Stated goal A:
In the water safety article, what does a purple flag at the beach indicate?
Stated goal B:
List every behavior that the water safety article says the writer follows to keep their son safe in the water.

Supplied text:
— Start —

Now that school is out for the summer, almost every day, my son asks if we can go to the beach or the pool. Since I also love the water, we go often but I’m always aware that drowning is the second most frequent cause of death for children up to age 14*.
To help keep my son safe in the water, I follow these 5 behaviors:
- Swim in designated areas with lifeguards
- Wear life jackets
- Do not get distracted or drink when supervising children
- Be a strong swimmer and teach children to swim
- Be aware of the weather (thunderstorms) and use sunscreen
Although this article doesn’t cover all aspects of being safe in the water, these tips can provide a safer, more enjoyable time at the river, lake, beach, or swimming pool.
1. Respect Life Guards and Aquatic Life. Whether at the beach, visiting a lake, or heading to our community pool, we always swim in designated areas with life guards. Lifeguards are employed on a 1:100 ratio and this is based on the expectation that parents or care givers will provide direct supervision of their children. Children under 10 years old must be accompanied and constantly supervised by a parent or care giver over 16 years of age.
It’s important to follow all lifeguard instructions as well as flag warnings. Different beaches and states have different colored flags and assigned meanings, so be sure to ask the lifeguard if you’re not sure what the flags signify. In general, red flags indicated the beach may be closed or there is a high hazard caused by surf or strong currents. Yellow flags indicate a moderate hazard and that waters may be rough and care should be taken if you are not a strong swimmer. Green means low hazard with calm conditions but be aware that currents will naturally push you down the shore. A purple flag indicates there is potentially dangerous marine life such as jellyfish which have been spotted in the area. Please leave animals alone including sea stars, sand dollars, and animals in sea shells. When handled by humans, even when handled gently, these delicate animals are often so severely injured, the interaction leads to their death.

— End —

Provided data:
— Start —

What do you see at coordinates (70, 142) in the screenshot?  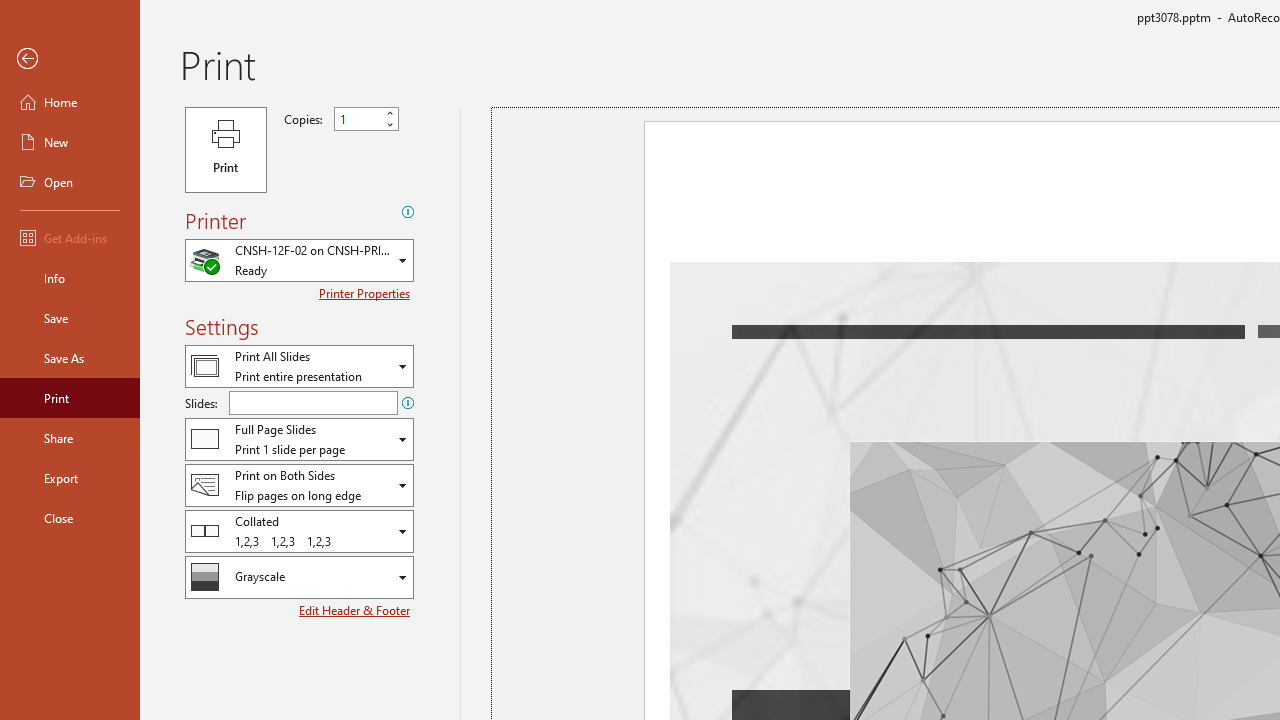 I see `New` at bounding box center [70, 142].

— End —

Solution A:
A purple flag indicates potentially dangerous marine life, such as jellyfish, has been spotted in the area.

Solution B:
- Swim in designated areas with lifeguards
- Wear life jackets
- Do not get distracted or drink when supervising children
- Be a strong swimmer and teach children to swim
- Be aware of the weather (thunderstorms) and use sunscreen